---------- SOURCE DATA ----------

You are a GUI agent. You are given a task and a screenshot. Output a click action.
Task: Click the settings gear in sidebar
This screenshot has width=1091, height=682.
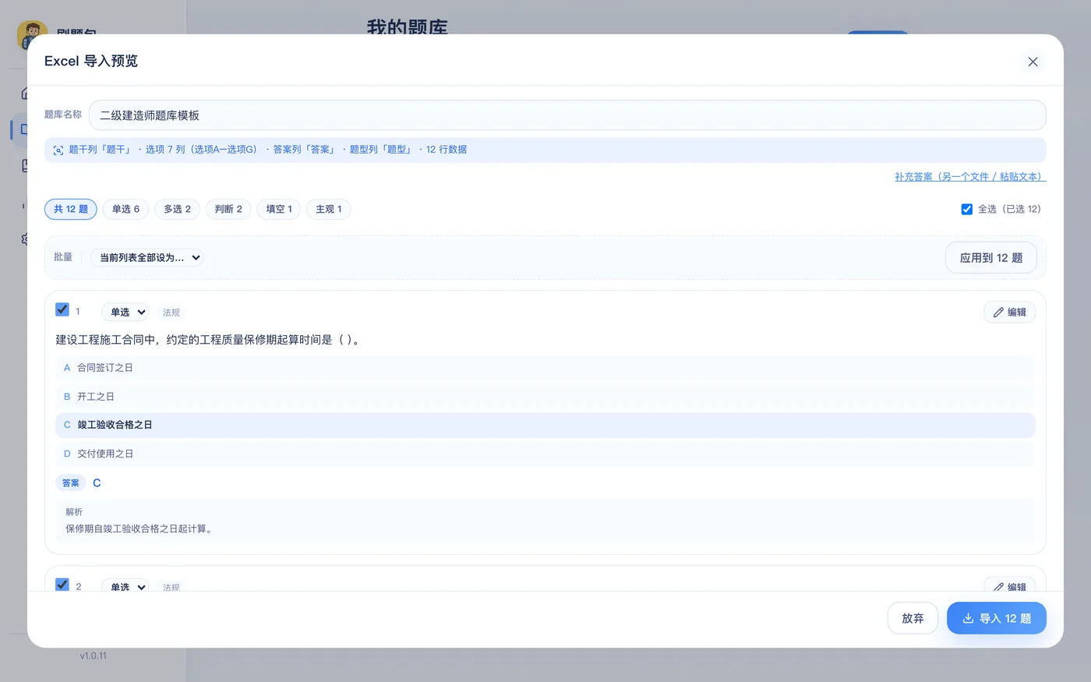(25, 239)
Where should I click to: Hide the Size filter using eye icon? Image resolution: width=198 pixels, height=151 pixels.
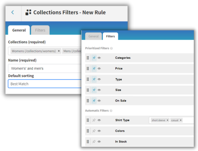click(99, 90)
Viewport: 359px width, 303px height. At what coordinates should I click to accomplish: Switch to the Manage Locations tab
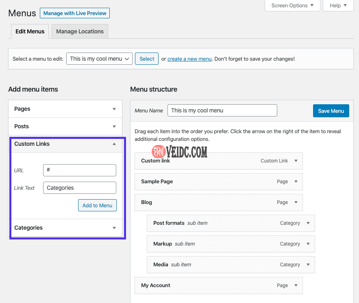tap(80, 31)
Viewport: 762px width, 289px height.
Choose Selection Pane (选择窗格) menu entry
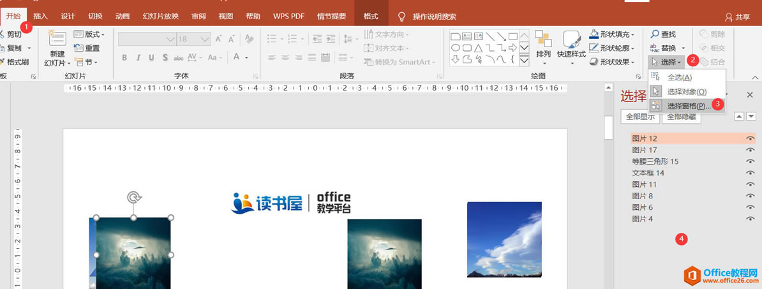point(687,106)
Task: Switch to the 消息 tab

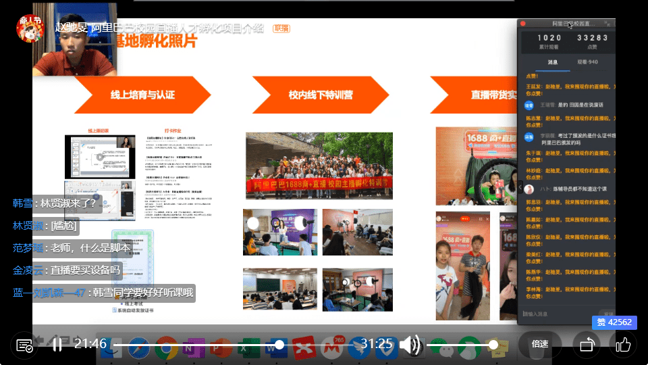Action: pyautogui.click(x=552, y=62)
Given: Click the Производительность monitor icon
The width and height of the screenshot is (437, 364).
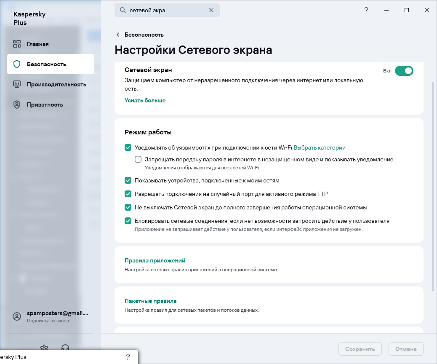Looking at the screenshot, I should [x=17, y=84].
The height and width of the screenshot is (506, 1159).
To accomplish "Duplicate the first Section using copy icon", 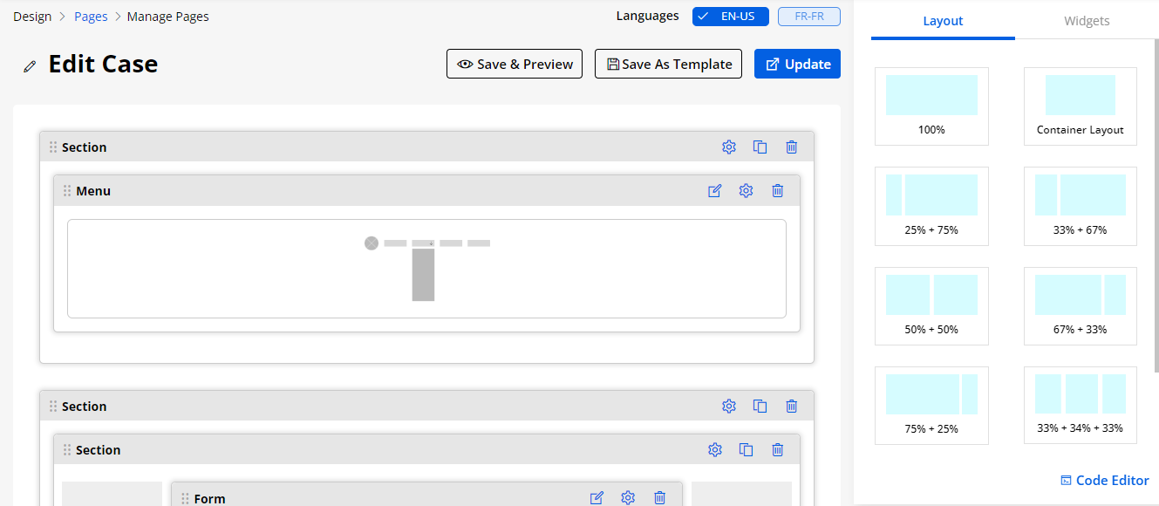I will [760, 147].
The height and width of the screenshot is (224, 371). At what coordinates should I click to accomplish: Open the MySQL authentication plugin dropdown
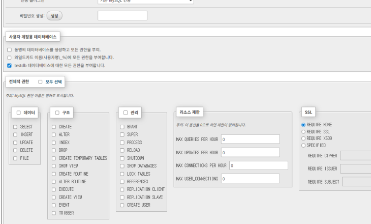(145, 2)
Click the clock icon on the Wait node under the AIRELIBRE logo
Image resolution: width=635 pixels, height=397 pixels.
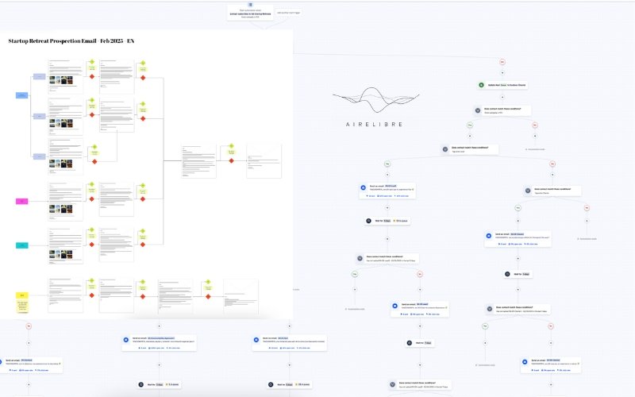(368, 221)
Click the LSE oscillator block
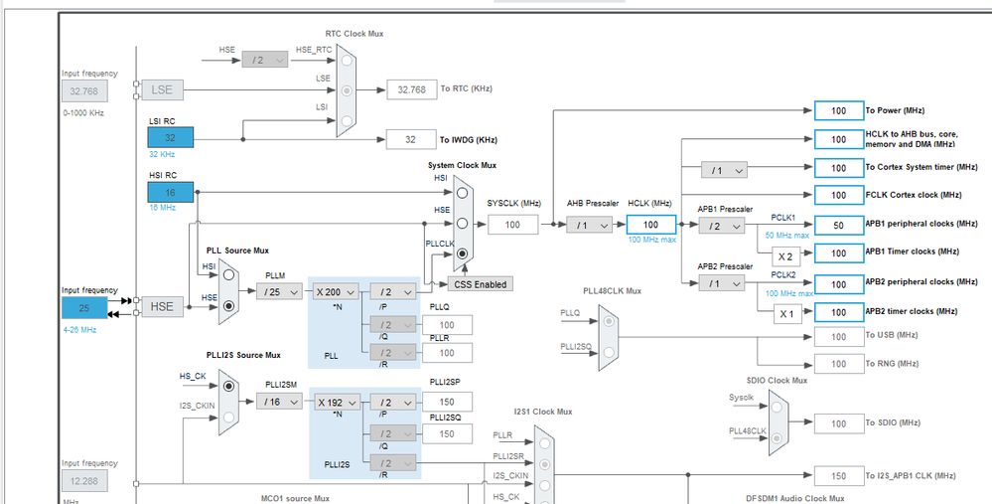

----------

Copy out the part of the material that opens with the line containing "Task: Switch to the 消息 tab" and closes with the line containing "Looking at the", leaving out the pictures.

* **FINAL RESULT**:
Task: Switch to the 消息 tab

Action: pyautogui.click(x=552, y=62)
Given: Click the Производительность monitor icon
The width and height of the screenshot is (437, 364).
Looking at the screenshot, I should [x=17, y=84].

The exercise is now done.